A montanha mágica

segunda-feira, março 29, 2004

"«Scriiic!» gritava. «Sou uma gaivota.»"



Alice Neel, Joe Gould, 1933. (at the Whitney)


"«A noite passada encontrei no Minetta Tavern um jovem pintor meu conhecido e a mulher dele», escrevia ele, «que me disseram que tinham ido há pouco a uma festa no atelier de uma pintora chamada Alice Neel, que é uma velha amiga minha, e que no decorrer da noite lhes tinha mostrado um retrato meu que ela fizera há alguns anos. Perguntei-lhes o que tinham achado. A mulher do pintor foi a primeira a responder: “É um dos quadros mais chocantes que vi na minha vida”, disse ela. E ele concordou. “Bem o podes dizer”, disse ele. Isto agradou-me muito, especialmente a reacção do rapaz, porque é um manda-chuva do abstraccionismo das primeiras filas da vanguarda e normalmente não se deixa impressionar por nenhum quadro, a não ser que não tenha o mínimo significado e tenha sido concluído uma meia hora antes. Posei para aquele quadro em 1933, já lá vão treze anos, e o facto de as pessoas ainda o acharem chocante quer dizer alguma coisa. Pode muito bem querer dizer que talvez tenha alguma coisa daquela qualidade que todos os grandes quadros têm em comum, o poder de durar. Talvez já lhe tenha escrito antes a falar neste quadro, ou talvez lhe tenha falado nele, mas não tenho a certeza. Se assim for, peço que me desculpe; a minha memória vai-me falhando. Há um bom número de quadros por aí pelos ateliers da cidade bem conhecidos da gente do mundo artístico, mas que não podem ser exibidos em galerias ou museus porque provavelmente seriam considerados obscenos e poderiam criar problemas à galeria ou ao museu, e este é um deles. Ao longo destes anos, houve centenas de pessoas que o viram, entre as quais muitos pintores que manifestaram o seu apreço, e tenho o pressentimento de que um destes dias, ao ver como as pessoas se vão habituando à chamada obscenidade, acabará pendurado na Whitney ou no Metropolitan. (…)

Depois apareceu o retrato de um homem pequeno, de barbas, ossudo, descarnado e de ombros caídos, completamente nu, apenas com uns óculos, e era o retrato de Gould. Era um quadro bastante grande, e Gould parecia quase em tamanho natural. O fundo era vago; dava a impressão de estar sentado num banco de madeira numa sauna, à espera do vapor.

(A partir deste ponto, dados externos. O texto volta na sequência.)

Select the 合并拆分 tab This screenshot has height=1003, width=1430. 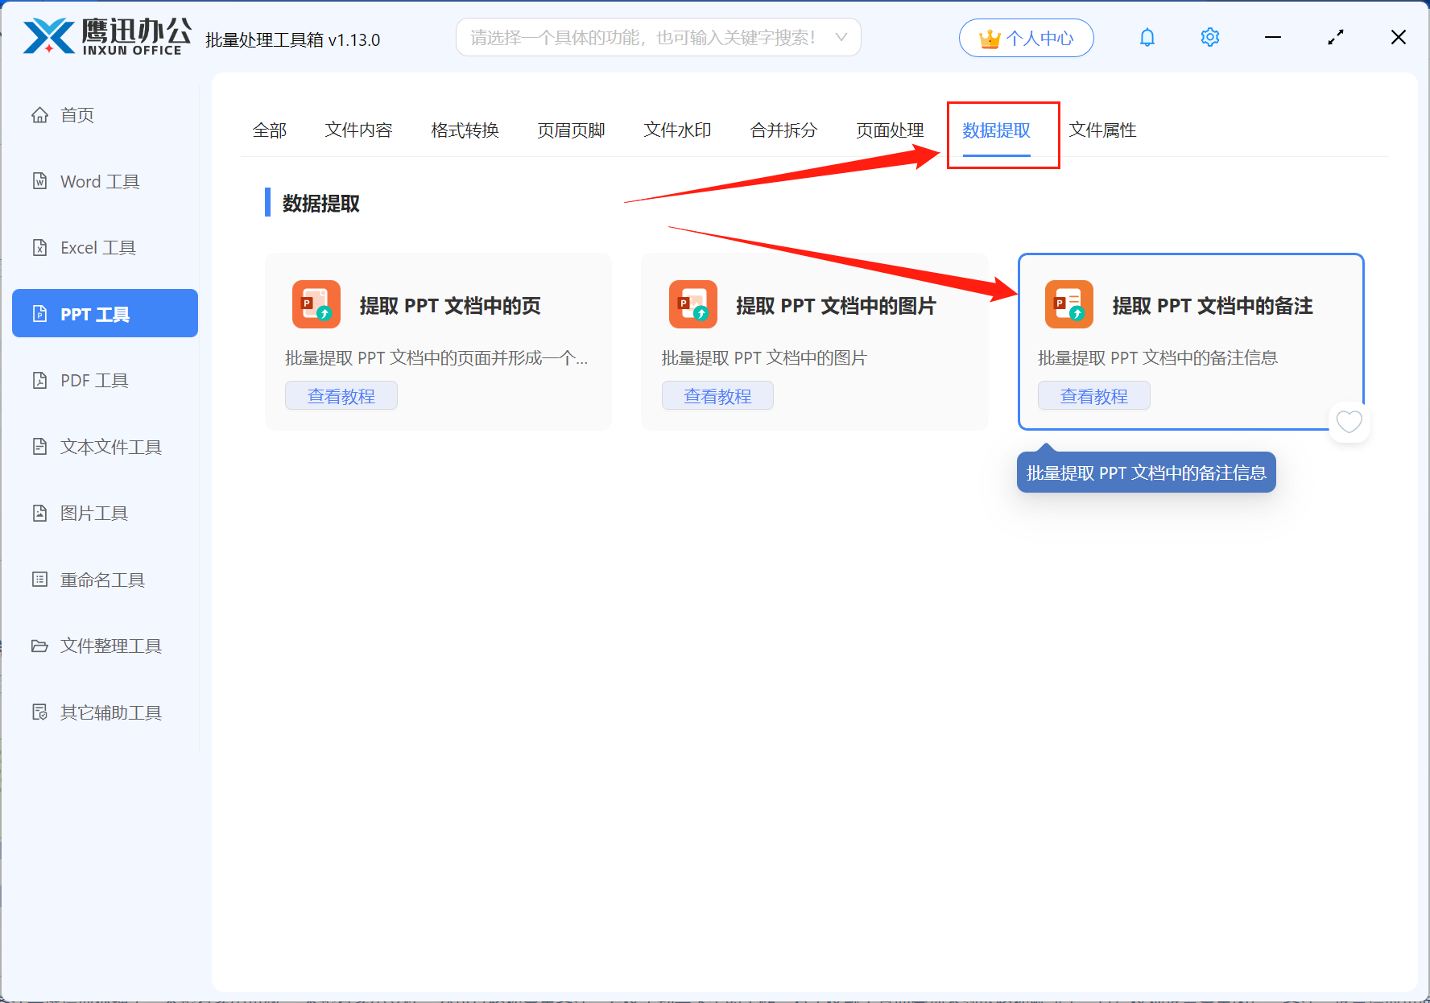coord(783,130)
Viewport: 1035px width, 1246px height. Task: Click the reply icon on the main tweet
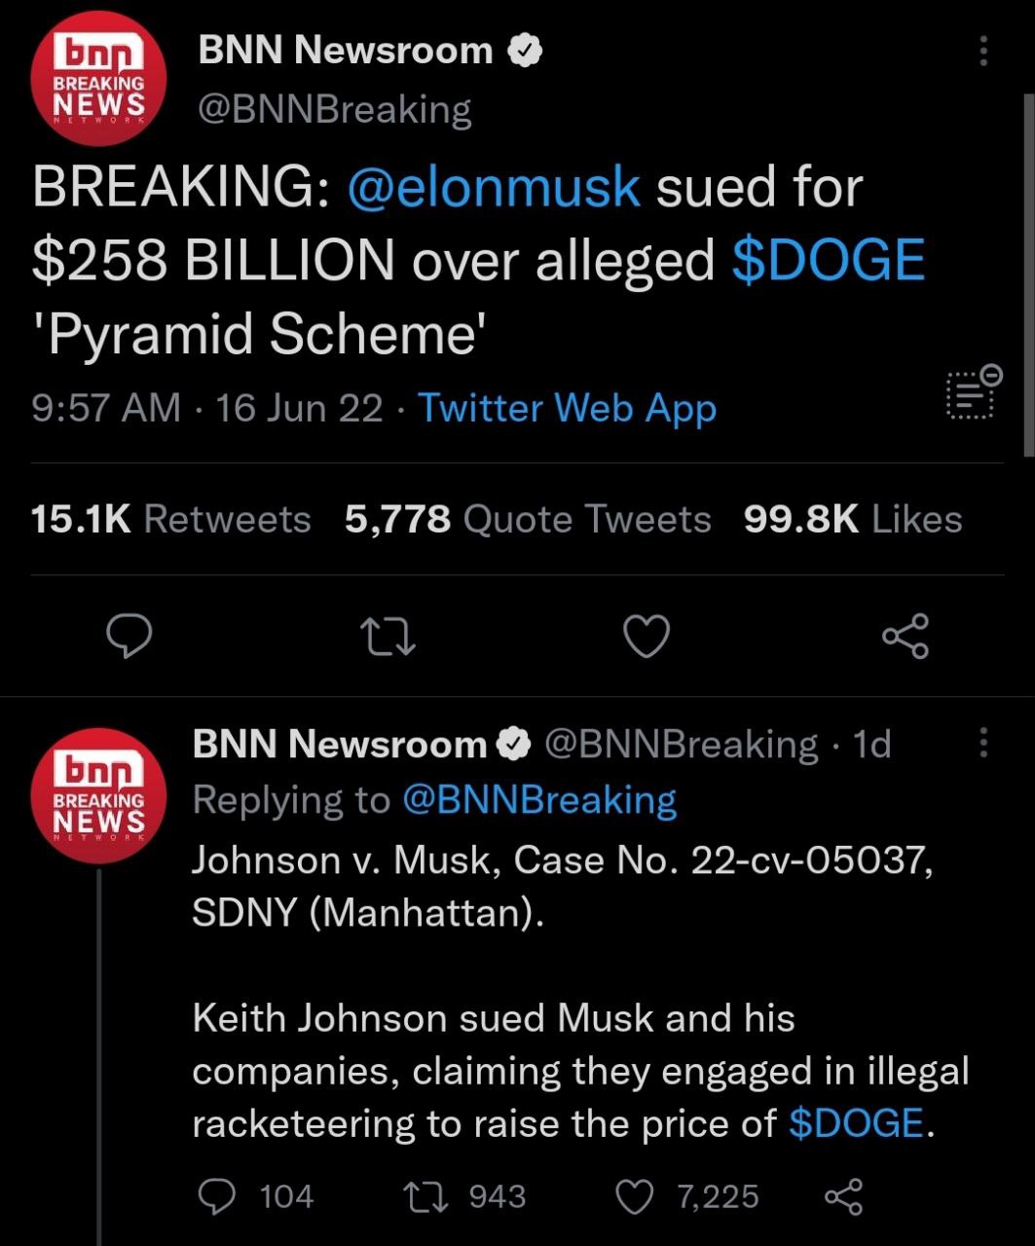(129, 637)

As mãos ossudas estavam poisadas nos joelhos ossudos, e percebiam-se claramente as costelas. Viam-se os órgãos sexuais masculinos no sítio normal, outros no sítio onde devia estar o umbigo, e outros ainda que surgiam do banco de madeira. Do ponto de vista anatómico, a pintura era fantasiosa e grotesca, mas não particularmente chocante; tirando a plétora de órgãos sexuais, era um estudo rigoroso e sóbrio de um homem subalimentado de meia-idade. O que era chocante era a expressão no rosto de Gould. De vez em quando, num dos seus poisos na Village ou numa festa, Gould ficava com tanta empáfia que se levantava de um pulo e desatava a correr pela sala, em vénias para as mulheres de todas as idades, tamanhos e graus de acessibilidade, pedindo-lhes que dançassem com ele e por vezes tentandp abraçá-las e beijá-las. Ao fim de pouco tempo, repelido de todos os lados, acabava por se cansar. Punha-se então a imitar o voo de uma gaivota. Saltitava, dava pulinhos, saltinhava, bamboleava-se, agitando os braços para cima e para baixo enquanto guinchava como uma gaivota. «Scriiic!» gritava. «Sou uma gaivota.»"


MITCHELL, Joseph (trad. José Lima), "O Segredo de Joe Gould", Lisboa, Publicações Dom Quixote, 2001.